EJERCICIOS POR RESOLVER:
**A)** Cita literalmente el fragmento del texto sobre el descanso sabático, comenzando en "Vemos cómo el" y siguiendo hasta "(síndrome de desgaste).".
**B)** Prolonga el texto sobre el descanso sabático a partir de su última oración.

TEXTO:
>>>

Vemos cómo el pueblo de Israel funda el derecho y el deber de descansar en el
hecho de que Dios descansa.
El
“shabbath” (que significa “cesar” de trabajar) se convierte en un principio
clave en la vida del pueblo. El decálogo manda que el séptimo día sea de
descanso en honor de Dios: “No harán ningún trabajo, ni tú, ni tu hijo, ni tu
hija, ni tu esclavo, ni tu esclava, ni tus animales, ni el extranjero que
reside en tus ciudades” (Ex 20, 10). Es más, en el código de la alianza el
descanso alcanza a la propia tierra: “Durante seis años sembrarás tu tierra y
recogerás la cosecha; pero el séptimo la dejarás descansar” (Ex 23, 10s). Esta
tradición se hace visible en la sabiduría de nuestros pueblos originarios, que
se está perdiendo por el avance incontenible de la eficiencia moderna, que nos
ha hecho esclavos del “trabajo”, al punto de ser víctimas del “burnout”
(síndrome de desgaste).

<<<

[Datos recopilados]

>>>

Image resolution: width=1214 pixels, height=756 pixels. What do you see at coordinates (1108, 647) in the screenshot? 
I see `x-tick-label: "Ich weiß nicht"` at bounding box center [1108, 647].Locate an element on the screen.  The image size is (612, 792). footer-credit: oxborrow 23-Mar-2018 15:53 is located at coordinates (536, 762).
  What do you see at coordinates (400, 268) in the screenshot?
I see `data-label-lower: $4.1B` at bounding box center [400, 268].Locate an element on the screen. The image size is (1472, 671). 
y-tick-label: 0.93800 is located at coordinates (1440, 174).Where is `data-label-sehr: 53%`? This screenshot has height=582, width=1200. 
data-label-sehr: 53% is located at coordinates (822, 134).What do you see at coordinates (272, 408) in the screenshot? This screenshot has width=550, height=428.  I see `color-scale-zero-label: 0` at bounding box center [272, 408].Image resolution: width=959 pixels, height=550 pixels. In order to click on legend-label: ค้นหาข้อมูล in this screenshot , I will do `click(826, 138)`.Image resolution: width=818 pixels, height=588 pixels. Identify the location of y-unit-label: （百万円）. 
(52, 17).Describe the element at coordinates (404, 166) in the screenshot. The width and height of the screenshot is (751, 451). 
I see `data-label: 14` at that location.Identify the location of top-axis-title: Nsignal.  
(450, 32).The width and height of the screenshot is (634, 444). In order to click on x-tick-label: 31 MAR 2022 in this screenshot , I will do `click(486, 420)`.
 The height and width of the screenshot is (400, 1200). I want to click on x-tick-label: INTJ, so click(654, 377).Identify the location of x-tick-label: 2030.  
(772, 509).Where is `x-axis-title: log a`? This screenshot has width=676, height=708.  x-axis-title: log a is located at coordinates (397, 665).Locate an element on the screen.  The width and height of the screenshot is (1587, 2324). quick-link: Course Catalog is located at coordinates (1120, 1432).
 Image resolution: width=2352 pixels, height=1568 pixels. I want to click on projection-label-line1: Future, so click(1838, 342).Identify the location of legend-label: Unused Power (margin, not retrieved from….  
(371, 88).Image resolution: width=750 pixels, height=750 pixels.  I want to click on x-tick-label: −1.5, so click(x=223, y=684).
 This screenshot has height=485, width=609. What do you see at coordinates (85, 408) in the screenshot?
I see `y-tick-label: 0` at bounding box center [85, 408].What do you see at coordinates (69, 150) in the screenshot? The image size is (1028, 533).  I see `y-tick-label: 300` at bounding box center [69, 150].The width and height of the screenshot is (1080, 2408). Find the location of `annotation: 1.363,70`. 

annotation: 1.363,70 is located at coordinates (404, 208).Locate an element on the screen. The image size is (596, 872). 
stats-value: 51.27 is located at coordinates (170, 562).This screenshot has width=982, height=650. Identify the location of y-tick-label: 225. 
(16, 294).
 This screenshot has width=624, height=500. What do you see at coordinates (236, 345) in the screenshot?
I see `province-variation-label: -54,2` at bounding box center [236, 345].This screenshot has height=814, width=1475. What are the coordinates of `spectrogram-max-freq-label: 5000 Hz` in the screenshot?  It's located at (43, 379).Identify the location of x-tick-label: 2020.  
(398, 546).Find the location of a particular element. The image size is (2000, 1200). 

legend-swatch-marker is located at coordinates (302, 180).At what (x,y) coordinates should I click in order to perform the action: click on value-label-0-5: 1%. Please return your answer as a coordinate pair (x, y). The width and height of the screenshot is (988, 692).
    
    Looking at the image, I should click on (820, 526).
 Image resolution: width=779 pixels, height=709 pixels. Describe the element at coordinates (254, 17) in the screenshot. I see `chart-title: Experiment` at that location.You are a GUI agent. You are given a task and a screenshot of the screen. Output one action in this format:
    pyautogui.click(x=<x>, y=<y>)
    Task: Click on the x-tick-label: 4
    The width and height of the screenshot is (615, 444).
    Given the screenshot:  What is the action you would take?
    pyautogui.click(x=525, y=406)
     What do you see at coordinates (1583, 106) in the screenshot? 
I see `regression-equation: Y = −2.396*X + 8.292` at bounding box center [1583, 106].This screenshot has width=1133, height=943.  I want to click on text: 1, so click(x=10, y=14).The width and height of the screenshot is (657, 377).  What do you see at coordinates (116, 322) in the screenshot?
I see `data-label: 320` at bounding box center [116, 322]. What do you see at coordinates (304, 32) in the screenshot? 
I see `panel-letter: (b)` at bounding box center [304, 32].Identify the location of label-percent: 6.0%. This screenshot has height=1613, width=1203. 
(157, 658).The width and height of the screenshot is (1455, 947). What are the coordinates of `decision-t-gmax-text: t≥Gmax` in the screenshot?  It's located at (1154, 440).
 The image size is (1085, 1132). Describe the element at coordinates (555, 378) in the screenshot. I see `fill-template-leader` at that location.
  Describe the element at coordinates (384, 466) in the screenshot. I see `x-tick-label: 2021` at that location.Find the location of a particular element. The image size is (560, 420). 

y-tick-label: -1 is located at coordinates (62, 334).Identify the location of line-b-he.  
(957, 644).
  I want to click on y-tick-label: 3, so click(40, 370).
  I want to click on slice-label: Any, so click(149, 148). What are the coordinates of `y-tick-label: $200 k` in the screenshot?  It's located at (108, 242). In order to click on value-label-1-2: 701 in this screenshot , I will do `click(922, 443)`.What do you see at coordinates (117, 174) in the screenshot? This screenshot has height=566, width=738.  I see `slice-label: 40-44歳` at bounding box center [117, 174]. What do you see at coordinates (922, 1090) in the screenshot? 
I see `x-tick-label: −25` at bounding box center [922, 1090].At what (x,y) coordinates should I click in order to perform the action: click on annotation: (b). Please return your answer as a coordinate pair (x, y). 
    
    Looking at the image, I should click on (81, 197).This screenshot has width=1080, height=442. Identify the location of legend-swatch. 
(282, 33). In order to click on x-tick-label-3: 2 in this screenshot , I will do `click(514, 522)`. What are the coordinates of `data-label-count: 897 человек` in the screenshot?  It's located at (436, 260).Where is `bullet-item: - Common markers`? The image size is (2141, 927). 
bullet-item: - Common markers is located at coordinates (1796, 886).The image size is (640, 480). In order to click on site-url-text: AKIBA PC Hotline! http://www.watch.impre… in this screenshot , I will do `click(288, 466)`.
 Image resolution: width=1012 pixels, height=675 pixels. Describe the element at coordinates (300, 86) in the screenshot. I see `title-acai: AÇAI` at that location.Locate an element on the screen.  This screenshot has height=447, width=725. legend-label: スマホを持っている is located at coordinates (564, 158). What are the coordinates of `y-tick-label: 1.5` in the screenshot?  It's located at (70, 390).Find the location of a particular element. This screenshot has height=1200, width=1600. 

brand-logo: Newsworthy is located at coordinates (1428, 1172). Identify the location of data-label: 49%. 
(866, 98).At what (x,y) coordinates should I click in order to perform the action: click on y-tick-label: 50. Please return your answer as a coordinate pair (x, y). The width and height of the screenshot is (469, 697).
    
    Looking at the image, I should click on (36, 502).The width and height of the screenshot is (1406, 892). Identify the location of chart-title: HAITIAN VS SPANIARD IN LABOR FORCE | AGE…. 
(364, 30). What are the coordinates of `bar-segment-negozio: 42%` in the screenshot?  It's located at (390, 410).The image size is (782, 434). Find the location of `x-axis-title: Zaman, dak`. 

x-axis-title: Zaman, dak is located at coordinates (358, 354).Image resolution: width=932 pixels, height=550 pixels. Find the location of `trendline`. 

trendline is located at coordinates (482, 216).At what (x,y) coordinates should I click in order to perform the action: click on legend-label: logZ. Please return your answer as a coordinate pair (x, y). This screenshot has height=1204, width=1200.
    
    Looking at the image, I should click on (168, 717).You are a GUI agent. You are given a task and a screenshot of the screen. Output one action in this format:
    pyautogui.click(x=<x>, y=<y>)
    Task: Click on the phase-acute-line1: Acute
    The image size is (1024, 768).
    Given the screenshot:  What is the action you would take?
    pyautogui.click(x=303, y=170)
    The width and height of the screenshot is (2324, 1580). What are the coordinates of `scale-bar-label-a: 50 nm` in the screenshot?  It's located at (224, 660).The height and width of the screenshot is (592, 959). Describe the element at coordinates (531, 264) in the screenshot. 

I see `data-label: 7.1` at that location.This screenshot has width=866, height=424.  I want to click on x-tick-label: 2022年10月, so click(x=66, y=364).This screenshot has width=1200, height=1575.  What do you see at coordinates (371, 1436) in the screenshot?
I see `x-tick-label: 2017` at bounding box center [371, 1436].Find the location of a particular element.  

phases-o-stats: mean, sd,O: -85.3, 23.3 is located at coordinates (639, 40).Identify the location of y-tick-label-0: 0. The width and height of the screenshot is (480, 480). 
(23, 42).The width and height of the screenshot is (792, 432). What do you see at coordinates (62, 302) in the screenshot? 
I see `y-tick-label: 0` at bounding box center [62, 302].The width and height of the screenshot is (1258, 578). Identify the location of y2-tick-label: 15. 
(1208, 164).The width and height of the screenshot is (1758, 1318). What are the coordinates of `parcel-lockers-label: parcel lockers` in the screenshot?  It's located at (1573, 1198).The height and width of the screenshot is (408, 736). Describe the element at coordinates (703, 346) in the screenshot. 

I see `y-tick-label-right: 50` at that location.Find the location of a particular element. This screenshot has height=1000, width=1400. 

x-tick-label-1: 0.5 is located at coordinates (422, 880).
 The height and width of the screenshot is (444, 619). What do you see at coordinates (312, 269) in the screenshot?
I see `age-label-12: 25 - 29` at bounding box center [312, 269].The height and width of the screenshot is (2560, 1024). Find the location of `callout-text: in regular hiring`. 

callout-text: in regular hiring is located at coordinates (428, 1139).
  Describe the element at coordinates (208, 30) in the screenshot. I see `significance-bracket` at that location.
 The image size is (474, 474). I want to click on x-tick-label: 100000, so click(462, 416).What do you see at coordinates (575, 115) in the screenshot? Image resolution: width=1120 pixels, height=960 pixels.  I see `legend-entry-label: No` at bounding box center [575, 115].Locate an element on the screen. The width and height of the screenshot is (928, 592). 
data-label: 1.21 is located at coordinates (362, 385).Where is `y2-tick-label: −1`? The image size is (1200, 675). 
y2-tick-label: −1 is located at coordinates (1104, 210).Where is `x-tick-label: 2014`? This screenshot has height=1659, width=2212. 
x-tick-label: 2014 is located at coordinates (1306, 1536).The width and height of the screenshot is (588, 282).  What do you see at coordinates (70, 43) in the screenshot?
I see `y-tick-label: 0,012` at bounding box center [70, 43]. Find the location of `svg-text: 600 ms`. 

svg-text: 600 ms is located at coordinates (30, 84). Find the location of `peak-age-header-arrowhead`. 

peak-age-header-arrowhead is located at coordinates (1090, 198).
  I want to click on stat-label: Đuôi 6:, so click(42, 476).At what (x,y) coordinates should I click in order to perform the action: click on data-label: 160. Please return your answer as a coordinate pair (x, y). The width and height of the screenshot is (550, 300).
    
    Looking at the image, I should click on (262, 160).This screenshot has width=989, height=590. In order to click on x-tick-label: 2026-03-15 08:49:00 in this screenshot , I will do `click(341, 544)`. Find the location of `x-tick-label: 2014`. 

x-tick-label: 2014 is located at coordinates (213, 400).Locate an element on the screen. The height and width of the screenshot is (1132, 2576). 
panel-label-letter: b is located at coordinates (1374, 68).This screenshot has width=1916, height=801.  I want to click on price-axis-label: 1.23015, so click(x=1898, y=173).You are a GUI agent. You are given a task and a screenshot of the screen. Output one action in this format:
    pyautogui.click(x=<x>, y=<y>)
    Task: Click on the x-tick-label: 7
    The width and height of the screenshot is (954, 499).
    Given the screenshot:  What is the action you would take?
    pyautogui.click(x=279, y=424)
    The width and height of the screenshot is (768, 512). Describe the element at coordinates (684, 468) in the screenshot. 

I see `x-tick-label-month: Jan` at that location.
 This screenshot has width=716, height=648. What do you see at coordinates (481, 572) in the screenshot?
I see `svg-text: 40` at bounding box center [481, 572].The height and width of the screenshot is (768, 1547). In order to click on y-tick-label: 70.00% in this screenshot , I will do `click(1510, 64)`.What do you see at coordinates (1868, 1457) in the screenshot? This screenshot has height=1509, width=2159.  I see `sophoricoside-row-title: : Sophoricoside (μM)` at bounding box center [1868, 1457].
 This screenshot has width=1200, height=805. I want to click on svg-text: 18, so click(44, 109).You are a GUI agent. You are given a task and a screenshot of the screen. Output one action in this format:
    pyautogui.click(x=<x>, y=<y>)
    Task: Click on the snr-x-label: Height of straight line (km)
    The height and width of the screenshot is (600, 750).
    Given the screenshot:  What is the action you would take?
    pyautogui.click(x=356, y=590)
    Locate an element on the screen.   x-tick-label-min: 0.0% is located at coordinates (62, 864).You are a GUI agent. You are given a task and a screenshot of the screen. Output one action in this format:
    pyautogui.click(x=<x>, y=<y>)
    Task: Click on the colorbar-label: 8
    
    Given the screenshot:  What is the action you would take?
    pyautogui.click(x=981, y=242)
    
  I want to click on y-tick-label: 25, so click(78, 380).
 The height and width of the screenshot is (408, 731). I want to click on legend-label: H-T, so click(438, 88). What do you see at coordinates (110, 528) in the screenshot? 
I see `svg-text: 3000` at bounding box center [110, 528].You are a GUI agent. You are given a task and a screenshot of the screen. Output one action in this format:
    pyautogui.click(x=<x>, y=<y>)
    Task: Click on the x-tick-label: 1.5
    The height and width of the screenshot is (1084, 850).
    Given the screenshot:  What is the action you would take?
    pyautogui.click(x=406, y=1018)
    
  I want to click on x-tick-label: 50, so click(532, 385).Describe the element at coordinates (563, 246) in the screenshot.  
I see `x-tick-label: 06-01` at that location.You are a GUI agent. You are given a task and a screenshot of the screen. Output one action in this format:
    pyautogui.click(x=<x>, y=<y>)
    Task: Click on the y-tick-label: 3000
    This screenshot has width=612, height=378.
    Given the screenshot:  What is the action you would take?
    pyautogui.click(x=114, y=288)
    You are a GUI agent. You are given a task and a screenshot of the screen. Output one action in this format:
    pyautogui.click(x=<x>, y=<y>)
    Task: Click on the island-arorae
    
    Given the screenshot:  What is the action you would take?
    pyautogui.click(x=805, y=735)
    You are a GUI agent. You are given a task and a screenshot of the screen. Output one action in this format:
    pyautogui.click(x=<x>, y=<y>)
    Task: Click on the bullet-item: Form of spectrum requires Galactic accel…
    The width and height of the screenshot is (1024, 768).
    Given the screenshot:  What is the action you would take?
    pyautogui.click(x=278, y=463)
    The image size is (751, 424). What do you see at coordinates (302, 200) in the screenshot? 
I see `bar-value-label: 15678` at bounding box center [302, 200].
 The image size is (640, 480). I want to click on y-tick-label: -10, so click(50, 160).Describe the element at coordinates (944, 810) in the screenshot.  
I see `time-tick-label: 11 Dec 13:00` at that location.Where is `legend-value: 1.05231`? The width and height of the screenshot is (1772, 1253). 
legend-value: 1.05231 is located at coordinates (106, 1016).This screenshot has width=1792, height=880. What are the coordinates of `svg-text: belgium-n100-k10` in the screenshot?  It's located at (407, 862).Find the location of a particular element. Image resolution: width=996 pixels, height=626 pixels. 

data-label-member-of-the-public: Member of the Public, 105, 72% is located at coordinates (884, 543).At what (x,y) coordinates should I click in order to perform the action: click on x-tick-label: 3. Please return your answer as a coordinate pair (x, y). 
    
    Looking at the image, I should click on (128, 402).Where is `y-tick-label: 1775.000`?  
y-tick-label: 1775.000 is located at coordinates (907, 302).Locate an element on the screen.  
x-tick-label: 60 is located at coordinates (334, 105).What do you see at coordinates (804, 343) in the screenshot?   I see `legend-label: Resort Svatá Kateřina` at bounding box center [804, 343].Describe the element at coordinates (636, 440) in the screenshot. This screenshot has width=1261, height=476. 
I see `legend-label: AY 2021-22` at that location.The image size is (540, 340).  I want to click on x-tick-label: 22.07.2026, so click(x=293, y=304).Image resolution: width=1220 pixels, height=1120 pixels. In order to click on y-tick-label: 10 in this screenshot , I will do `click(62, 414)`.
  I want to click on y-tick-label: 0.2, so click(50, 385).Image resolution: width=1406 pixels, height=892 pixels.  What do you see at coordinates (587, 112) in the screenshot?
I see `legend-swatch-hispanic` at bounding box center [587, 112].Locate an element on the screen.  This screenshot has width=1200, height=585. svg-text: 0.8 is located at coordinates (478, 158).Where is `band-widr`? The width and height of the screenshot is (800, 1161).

<<<

RESPUESTAS:
**A)**
Vemos cómo el pueblo de Israel funda el derecho y el deber de descansar en el
hecho de que Dios descansa.
El
“shabbath” (que significa “cesar” de trabajar) se convierte en un principio
clave en la vida del pueblo. El decálogo manda que el séptimo día sea de
descanso en honor de Dios: “No harán ningún trabajo, ni tú, ni tu hijo, ni tu
hija, ni tu esclavo, ni tu esclava, ni tus animales, ni el extranjero que
reside en tus ciudades” (Ex 20, 10). Es más, en el código de la alianza el
descanso alcanza a la propia tierra: “Durante seis años sembrarás tu tierra y
recogerás la cosecha; pero el séptimo la dejarás descansar” (Ex 23, 10s). Esta
tradición se hace visible en la sabiduría de nuestros pueblos originarios, que
se está perdiendo por el avance incontenible de la eficiencia moderna, que nos
ha hecho esclavos del “trabajo”, al punto de ser víctimas del “burnout”
(síndrome de desgaste).

**B)**
Por
supuesto, en la Biblia se distingue entre el descanso del que trabaja en algo y
la ociosidad del que no hace nada. En cualquier caso, el acento no está puesto
en el ocio contemplativo de la tradición griega, que permite a las élites
sociales dedicarse a la teoría, sino más bien en el descanso espiritual. El
pueblo busca el descanso a sus fatigas en Dios: “Sólo tú, Señor, aseguras mi
descanso” (Sal 4, 9), canta el salmista.
La
palabra de Dios nos invita a recuperar el sentido del trabajo, como
participación en la obra creadora de Dios en el mundo, que supone la lucha por
condiciones dignas para todos; al mismo tiempo, recuerda la relevancia del
descanso, que permite recrearnos como personas, al punto que el propio Jesús
dirá a sus amigos: “Venga ustedes solos a un lugar desierto, para descansar un
poco” (Mc 6, 31). ¡Vamos a descansar!